The British prime minister is currently in intensive care, being treated for complications arising from the Coronavirus and his underlings in the cabinet don’t waste a moment to pronounce publicly that Johnson’s case is proof that the Coronavirus is indiscriminate and that we’re all in this together.

That isn’t quite true, though, is it, for as journalists and writers like Afua Hirsch and Kenan Malik have shown in recent articles, not only are working-class people, the unemployed and the homeless more vulnerable to the effects of the virus but so too are people from the Black and Asian communities.

The first four doctors to die from Covid-19 in Britain were Muslim men from Asian and African backgrounds and, of the dozens of transport workers who’ve died after catching the virus on the job, a disproportionate number were black or Asian.

Meanwhile, across the pond, it’s reported that 40 % of Corona-related deaths in the state of Michigan have been black, although African Americans make up only 15 % of the state’s total population. Even more alarming, Chicago, which has a 30 % African American population, has a 70 % African American death rate.

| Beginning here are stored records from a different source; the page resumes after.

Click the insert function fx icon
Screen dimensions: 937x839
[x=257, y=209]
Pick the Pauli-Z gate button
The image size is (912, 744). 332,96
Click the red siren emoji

Here as there, class and race are factors influencing the spread and death rate of Covid-19. When the British government called for people to adhere to social distancing rules and subsequently to the lockdown regulations, they appeared oblivious to the fact that a large part of the population have not got the living space that allows for social distancing at home, nor the jobs that permit them to work from home while still drawing a salary. Self-isolation is a lot easier to deal with if you have money and a large house with a garden at your disposal than if you’re living in a cramped council flat and risk losing your job if you don’t show up for work.

The disability community is another category that is especially vulnerable to the Coronavirus. People with disabilities and parents of children with Down’s Syndrome and other learning disabilities, worry that a shortage of hospital beds and ventilators would result in critically ill adults and children with disabilities would be sacrificed in favour of younger and healthier people needing treatment for the virus. Because in a society that ranks people’s worth according to their productivity and economic worth, people with disabilities are often seen as a burden and therefore, dispensable. “In a health crisis,” writes Frances Ryan, columnist for The Guardian, “it is not only the virus that risks infecting society, but our prejudices. It’s a slippery slope of ethical compromises in a culture and medical system that already struggles to support people with disabilities.”

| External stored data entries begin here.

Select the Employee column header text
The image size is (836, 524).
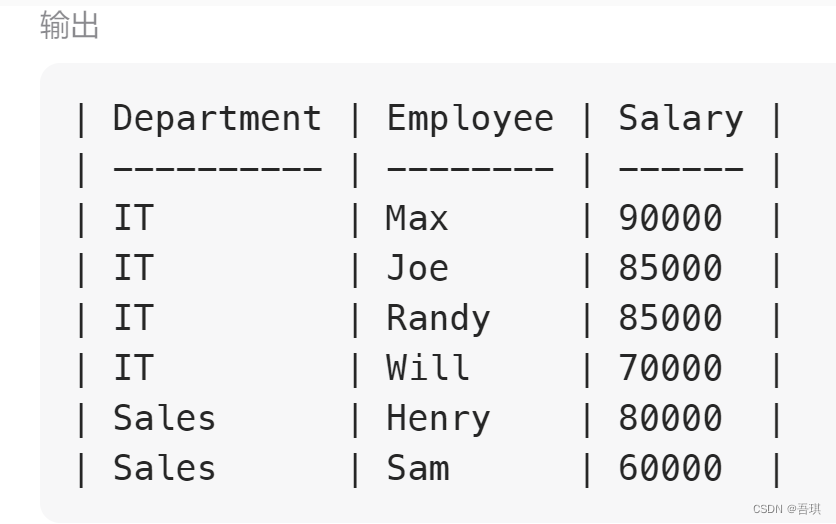(x=470, y=118)
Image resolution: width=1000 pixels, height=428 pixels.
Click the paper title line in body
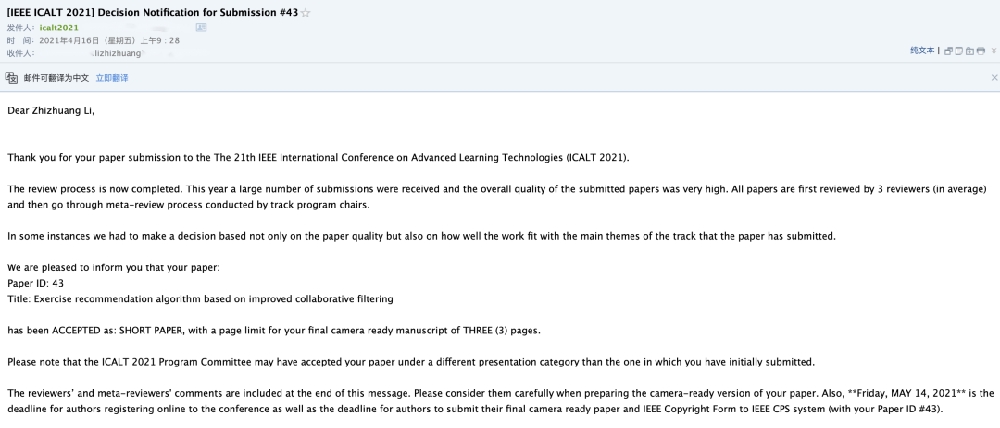click(200, 299)
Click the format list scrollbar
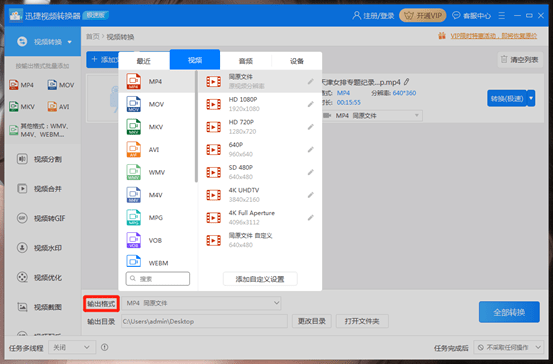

Privilege still applies, which is why Prince Charles was able to jump the queue and get tested for Covid-19 when people with far worse symptoms were denied a test. A hospital bed was reserved for the prime minister days before he was admitted, while seriously ill people from less privileged walks of life are denied admission to hospital.

No, we’re not all in this together, however much the government tries to convince us of that.